(Saved data entries)

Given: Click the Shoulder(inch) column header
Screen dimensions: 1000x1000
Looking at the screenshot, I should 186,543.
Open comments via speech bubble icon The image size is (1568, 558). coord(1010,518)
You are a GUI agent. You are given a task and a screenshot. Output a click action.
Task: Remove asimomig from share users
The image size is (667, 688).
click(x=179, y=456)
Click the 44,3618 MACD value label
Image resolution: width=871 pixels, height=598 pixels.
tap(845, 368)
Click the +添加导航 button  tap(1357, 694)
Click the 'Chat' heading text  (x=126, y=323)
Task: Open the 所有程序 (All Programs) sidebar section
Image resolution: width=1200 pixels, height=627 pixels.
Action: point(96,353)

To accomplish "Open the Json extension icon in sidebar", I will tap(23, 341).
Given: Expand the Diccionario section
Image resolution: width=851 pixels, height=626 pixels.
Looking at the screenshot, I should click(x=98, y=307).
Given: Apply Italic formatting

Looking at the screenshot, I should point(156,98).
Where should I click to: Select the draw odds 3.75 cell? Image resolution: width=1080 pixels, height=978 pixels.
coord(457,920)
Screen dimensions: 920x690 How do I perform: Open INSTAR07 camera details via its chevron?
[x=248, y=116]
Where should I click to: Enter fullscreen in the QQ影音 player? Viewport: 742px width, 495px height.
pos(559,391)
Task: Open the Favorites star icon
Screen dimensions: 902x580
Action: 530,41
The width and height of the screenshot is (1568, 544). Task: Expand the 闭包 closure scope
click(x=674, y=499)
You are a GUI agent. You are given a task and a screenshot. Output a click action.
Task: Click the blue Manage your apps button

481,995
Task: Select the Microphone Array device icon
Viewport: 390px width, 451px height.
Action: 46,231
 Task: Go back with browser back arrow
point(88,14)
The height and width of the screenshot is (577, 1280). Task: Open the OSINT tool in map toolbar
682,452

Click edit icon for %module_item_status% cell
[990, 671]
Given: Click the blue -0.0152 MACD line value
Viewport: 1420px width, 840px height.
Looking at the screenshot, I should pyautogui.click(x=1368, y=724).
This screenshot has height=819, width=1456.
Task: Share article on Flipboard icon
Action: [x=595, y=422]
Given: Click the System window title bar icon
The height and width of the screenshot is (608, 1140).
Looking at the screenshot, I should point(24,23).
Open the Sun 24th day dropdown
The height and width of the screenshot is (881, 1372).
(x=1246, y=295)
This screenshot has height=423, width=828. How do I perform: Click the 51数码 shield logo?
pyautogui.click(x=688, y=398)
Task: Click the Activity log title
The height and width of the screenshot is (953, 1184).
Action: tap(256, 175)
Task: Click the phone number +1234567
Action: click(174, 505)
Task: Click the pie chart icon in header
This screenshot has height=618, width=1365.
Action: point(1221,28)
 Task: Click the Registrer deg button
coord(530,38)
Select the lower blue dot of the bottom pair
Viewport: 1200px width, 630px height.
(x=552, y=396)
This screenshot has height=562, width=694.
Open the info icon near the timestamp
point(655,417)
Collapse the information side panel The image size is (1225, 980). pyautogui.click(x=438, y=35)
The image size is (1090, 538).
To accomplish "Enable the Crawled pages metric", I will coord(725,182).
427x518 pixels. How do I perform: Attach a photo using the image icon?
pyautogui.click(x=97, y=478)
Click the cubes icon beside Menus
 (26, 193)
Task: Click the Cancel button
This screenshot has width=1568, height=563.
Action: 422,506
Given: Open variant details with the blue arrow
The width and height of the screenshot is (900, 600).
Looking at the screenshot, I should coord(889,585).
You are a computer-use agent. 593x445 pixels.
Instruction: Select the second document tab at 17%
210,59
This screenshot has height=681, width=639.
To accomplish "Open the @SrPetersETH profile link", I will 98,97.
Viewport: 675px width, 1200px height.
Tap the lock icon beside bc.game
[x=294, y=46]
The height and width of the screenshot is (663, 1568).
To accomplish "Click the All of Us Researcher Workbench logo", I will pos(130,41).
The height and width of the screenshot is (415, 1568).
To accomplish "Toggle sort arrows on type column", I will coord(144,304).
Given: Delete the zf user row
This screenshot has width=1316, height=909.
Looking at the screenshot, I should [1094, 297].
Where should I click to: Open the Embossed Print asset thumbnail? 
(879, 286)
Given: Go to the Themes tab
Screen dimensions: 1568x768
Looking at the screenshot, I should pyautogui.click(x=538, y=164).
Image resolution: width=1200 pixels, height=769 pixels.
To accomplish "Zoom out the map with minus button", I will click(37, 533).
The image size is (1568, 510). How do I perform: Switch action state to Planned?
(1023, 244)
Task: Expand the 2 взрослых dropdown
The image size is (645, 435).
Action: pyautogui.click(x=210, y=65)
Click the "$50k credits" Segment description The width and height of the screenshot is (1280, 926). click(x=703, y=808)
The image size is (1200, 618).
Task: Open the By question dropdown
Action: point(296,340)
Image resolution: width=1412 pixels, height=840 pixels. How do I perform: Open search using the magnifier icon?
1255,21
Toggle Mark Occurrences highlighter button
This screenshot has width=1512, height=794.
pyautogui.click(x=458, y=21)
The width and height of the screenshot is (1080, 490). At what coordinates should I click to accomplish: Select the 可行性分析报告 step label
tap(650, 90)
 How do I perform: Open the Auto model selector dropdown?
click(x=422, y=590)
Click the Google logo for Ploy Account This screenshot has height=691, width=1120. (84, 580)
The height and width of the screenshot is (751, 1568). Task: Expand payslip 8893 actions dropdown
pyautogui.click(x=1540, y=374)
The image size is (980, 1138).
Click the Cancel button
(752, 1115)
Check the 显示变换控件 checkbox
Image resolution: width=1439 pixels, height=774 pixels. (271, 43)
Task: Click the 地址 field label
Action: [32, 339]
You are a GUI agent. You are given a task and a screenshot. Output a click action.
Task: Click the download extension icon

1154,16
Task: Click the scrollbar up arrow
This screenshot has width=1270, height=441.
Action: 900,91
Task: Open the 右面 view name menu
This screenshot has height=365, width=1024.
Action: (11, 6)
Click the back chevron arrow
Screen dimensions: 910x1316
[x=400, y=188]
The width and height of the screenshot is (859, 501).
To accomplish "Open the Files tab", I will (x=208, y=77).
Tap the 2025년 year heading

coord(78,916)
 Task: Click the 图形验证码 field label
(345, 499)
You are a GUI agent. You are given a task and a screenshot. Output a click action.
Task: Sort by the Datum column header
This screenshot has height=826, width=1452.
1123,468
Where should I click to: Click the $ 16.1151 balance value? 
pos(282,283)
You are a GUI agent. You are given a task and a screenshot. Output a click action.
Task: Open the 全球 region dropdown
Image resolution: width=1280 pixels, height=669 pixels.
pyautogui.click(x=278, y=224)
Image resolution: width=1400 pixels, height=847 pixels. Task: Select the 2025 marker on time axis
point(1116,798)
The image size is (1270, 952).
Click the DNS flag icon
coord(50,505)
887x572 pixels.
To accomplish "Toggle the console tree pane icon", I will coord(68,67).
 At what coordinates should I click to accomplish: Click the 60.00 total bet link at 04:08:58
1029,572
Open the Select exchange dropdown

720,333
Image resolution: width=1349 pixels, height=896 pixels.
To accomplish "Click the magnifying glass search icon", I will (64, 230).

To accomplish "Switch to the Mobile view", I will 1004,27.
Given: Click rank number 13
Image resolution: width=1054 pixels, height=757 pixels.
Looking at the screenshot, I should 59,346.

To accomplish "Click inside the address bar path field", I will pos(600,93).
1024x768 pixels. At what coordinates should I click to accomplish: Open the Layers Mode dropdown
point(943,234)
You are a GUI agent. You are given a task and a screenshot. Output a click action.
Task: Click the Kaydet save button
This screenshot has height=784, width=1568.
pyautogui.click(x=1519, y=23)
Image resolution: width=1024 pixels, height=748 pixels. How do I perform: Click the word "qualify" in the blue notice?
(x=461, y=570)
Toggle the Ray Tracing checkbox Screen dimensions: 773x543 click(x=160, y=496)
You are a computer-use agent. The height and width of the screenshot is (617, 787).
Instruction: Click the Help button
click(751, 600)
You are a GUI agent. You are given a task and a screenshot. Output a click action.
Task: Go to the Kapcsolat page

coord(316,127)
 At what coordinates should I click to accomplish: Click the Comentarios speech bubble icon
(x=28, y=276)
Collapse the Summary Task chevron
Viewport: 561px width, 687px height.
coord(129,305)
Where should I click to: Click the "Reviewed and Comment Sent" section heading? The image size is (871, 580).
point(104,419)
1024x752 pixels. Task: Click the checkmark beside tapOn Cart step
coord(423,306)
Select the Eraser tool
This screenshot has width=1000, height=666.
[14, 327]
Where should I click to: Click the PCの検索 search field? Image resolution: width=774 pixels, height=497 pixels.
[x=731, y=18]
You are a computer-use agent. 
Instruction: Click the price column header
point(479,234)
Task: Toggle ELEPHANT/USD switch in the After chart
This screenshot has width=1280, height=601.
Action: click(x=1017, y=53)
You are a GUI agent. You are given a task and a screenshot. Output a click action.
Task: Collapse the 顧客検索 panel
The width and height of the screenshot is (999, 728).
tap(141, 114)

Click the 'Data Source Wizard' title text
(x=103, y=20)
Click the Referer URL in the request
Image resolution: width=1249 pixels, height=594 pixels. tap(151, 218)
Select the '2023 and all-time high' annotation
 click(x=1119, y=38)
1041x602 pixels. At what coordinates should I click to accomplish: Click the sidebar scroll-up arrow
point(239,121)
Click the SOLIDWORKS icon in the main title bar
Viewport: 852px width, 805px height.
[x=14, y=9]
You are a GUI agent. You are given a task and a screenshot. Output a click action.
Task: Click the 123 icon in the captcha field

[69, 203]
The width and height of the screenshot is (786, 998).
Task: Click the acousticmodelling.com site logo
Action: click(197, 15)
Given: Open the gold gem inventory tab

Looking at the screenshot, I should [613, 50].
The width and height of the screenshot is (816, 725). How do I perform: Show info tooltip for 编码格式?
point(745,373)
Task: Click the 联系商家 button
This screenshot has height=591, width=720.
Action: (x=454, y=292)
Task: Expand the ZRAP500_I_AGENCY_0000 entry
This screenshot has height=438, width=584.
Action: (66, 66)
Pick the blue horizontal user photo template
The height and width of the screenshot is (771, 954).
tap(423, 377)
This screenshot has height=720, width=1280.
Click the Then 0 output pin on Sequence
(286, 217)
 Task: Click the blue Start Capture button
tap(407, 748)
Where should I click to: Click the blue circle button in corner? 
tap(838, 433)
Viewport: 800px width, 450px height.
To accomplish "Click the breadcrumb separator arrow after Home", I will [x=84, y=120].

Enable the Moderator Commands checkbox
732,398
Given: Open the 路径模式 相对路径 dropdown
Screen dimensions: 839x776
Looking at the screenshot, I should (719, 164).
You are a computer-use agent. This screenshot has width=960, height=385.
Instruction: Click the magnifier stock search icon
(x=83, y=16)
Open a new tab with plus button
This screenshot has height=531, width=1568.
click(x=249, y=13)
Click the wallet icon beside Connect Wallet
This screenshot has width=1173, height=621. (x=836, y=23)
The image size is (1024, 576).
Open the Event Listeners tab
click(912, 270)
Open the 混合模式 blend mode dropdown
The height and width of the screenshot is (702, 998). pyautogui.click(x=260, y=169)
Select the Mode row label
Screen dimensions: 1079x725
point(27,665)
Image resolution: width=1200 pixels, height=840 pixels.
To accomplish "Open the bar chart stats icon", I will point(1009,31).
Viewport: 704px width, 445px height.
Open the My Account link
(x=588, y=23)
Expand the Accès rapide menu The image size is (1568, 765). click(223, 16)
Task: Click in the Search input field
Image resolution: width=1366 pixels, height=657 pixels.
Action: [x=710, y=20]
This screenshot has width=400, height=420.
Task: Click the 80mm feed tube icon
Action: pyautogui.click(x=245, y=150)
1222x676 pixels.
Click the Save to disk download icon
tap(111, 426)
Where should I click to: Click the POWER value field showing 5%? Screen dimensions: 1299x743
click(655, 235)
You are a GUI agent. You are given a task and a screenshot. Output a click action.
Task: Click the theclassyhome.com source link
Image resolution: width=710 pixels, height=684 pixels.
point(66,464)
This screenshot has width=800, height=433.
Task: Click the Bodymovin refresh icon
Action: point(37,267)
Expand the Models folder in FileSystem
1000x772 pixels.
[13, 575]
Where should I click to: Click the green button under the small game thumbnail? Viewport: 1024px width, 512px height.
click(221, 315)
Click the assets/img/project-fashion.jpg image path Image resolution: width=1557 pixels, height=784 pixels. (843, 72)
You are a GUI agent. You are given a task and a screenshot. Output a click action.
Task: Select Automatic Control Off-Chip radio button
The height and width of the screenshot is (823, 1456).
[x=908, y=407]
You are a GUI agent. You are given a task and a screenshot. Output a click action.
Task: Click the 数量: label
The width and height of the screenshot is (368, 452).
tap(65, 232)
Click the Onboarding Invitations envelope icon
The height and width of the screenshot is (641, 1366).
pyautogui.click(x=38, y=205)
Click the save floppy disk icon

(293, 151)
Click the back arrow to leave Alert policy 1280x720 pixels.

• EXERCISE: Note how many lines in the data above have the string "panel" in them, and give that number by itself.

• YOUR SOLUTION: 2